* [Task goal] Give back every record exactly as it reads.

══ The input ══

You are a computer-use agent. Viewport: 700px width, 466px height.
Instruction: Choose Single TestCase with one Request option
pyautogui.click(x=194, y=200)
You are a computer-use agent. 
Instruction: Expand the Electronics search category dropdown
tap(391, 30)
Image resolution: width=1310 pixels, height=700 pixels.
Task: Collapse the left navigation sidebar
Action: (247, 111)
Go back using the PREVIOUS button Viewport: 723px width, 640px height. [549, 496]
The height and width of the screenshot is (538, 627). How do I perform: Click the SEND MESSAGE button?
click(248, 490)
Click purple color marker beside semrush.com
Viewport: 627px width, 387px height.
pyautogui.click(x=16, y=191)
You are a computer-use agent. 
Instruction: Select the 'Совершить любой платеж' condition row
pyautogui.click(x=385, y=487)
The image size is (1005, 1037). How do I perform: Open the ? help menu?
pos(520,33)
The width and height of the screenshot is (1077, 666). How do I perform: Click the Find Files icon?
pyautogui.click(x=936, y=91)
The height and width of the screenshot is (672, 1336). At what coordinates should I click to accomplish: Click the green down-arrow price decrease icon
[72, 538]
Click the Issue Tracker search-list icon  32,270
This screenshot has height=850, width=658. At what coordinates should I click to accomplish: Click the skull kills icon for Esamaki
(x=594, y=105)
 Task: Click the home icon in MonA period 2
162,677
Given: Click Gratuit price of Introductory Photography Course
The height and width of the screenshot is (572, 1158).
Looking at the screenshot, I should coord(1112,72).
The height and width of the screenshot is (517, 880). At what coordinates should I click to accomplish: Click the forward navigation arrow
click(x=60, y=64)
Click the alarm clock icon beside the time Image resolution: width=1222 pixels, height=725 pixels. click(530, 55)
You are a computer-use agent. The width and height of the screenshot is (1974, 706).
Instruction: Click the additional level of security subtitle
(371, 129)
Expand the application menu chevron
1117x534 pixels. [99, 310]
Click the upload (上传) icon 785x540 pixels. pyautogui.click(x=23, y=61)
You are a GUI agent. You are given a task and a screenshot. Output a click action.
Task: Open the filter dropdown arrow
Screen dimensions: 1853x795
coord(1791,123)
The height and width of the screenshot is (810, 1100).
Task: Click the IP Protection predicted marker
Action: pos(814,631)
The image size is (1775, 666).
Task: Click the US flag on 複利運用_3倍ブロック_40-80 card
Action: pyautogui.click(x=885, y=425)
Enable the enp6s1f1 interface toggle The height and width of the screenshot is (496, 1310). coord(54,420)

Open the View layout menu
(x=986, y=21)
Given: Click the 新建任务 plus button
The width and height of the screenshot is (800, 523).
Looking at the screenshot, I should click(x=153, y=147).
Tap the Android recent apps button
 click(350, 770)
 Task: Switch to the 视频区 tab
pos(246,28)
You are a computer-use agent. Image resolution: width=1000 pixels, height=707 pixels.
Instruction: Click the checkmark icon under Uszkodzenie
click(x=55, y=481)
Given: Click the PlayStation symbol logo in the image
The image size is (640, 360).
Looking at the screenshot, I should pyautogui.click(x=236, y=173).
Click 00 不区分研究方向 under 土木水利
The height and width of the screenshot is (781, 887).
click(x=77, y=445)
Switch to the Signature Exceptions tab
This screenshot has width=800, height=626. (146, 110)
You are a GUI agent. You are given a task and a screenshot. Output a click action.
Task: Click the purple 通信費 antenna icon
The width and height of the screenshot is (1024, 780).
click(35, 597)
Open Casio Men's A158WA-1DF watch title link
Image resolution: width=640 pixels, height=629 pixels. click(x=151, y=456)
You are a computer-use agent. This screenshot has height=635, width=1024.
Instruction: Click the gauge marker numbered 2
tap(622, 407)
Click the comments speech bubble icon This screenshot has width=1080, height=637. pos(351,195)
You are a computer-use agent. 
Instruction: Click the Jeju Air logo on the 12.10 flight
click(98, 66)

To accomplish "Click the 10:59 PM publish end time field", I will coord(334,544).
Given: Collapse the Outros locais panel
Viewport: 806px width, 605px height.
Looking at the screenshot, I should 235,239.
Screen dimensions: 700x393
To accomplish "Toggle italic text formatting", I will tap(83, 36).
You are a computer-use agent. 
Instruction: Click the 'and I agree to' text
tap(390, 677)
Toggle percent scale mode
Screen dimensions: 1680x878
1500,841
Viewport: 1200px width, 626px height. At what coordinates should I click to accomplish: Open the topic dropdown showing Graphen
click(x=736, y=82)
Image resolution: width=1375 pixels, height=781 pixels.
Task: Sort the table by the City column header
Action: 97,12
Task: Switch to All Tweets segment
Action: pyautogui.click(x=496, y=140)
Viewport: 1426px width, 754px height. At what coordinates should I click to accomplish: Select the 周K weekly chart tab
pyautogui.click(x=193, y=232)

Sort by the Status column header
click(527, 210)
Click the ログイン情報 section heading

═══

* [Task output]
You are a computer-use agent. Viewport: 700px width, 466px height.
Instruction: Choose Single TestCase with one Request option
pyautogui.click(x=194, y=200)
You are a computer-use agent. 
Instruction: Expand the Electronics search category dropdown
tap(391, 30)
Image resolution: width=1310 pixels, height=700 pixels.
Task: Collapse the left navigation sidebar
Action: (247, 111)
Go back using the PREVIOUS button Viewport: 723px width, 640px height. [549, 496]
The height and width of the screenshot is (538, 627). How do I perform: Click the SEND MESSAGE button?
click(248, 490)
Click purple color marker beside semrush.com
Viewport: 627px width, 387px height.
pyautogui.click(x=16, y=191)
You are a computer-use agent. 
Instruction: Select the 'Совершить любой платеж' condition row
pyautogui.click(x=385, y=487)
The image size is (1005, 1037). How do I perform: Open the ? help menu?
pos(520,33)
The width and height of the screenshot is (1077, 666). How do I perform: Click the Find Files icon?
pyautogui.click(x=936, y=91)
The height and width of the screenshot is (672, 1336). At what coordinates should I click to accomplish: Click the green down-arrow price decrease icon
[72, 538]
Click the Issue Tracker search-list icon  32,270
This screenshot has height=850, width=658. At what coordinates should I click to accomplish: Click the skull kills icon for Esamaki
(x=594, y=105)
 Task: Click the home icon in MonA period 2
162,677
Given: Click Gratuit price of Introductory Photography Course
The height and width of the screenshot is (572, 1158).
Looking at the screenshot, I should coord(1112,72).
The height and width of the screenshot is (517, 880). At what coordinates should I click to accomplish: Click the forward navigation arrow
click(x=60, y=64)
Click the alarm clock icon beside the time Image resolution: width=1222 pixels, height=725 pixels. click(530, 55)
You are a computer-use agent. The width and height of the screenshot is (1974, 706).
Instruction: Click the additional level of security subtitle
(371, 129)
Expand the application menu chevron
1117x534 pixels. [99, 310]
Click the upload (上传) icon 785x540 pixels. pyautogui.click(x=23, y=61)
You are a GUI agent. You are given a task and a screenshot. Output a click action.
Task: Open the filter dropdown arrow
Screen dimensions: 1853x795
coord(1791,123)
The height and width of the screenshot is (810, 1100).
Task: Click the IP Protection predicted marker
Action: pos(814,631)
The image size is (1775, 666).
Task: Click the US flag on 複利運用_3倍ブロック_40-80 card
Action: pyautogui.click(x=885, y=425)
Enable the enp6s1f1 interface toggle The height and width of the screenshot is (496, 1310). coord(54,420)

Open the View layout menu
(x=986, y=21)
Given: Click the 新建任务 plus button
The width and height of the screenshot is (800, 523).
Looking at the screenshot, I should click(x=153, y=147).
Tap the Android recent apps button
 click(350, 770)
 Task: Switch to the 视频区 tab
pos(246,28)
You are a computer-use agent. Image resolution: width=1000 pixels, height=707 pixels.
Instruction: Click the checkmark icon under Uszkodzenie
click(x=55, y=481)
Given: Click the PlayStation symbol logo in the image
The image size is (640, 360).
Looking at the screenshot, I should pyautogui.click(x=236, y=173).
Click 00 不区分研究方向 under 土木水利
The height and width of the screenshot is (781, 887).
click(x=77, y=445)
Switch to the Signature Exceptions tab
This screenshot has width=800, height=626. (146, 110)
You are a GUI agent. You are given a task and a screenshot. Output a click action.
Task: Click the purple 通信費 antenna icon
The width and height of the screenshot is (1024, 780).
click(35, 597)
Open Casio Men's A158WA-1DF watch title link
Image resolution: width=640 pixels, height=629 pixels. click(x=151, y=456)
You are a computer-use agent. This screenshot has height=635, width=1024.
Instruction: Click the gauge marker numbered 2
tap(622, 407)
Click the comments speech bubble icon This screenshot has width=1080, height=637. pos(351,195)
You are a computer-use agent. 
Instruction: Click the Jeju Air logo on the 12.10 flight
click(98, 66)

To accomplish "Click the 10:59 PM publish end time field", I will coord(334,544).
Given: Collapse the Outros locais panel
Viewport: 806px width, 605px height.
Looking at the screenshot, I should 235,239.
Screen dimensions: 700x393
To accomplish "Toggle italic text formatting", I will tap(83, 36).
You are a computer-use agent. 
Instruction: Click the 'and I agree to' text
tap(390, 677)
Toggle percent scale mode
Screen dimensions: 1680x878
1500,841
Viewport: 1200px width, 626px height. At what coordinates should I click to accomplish: Open the topic dropdown showing Graphen
click(x=736, y=82)
Image resolution: width=1375 pixels, height=781 pixels.
Task: Sort the table by the City column header
Action: 97,12
Task: Switch to All Tweets segment
Action: pyautogui.click(x=496, y=140)
Viewport: 1426px width, 754px height. At what coordinates should I click to accomplish: Select the 周K weekly chart tab
pyautogui.click(x=193, y=232)

Sort by the Status column header
click(527, 210)
Click the ログイン情報 section heading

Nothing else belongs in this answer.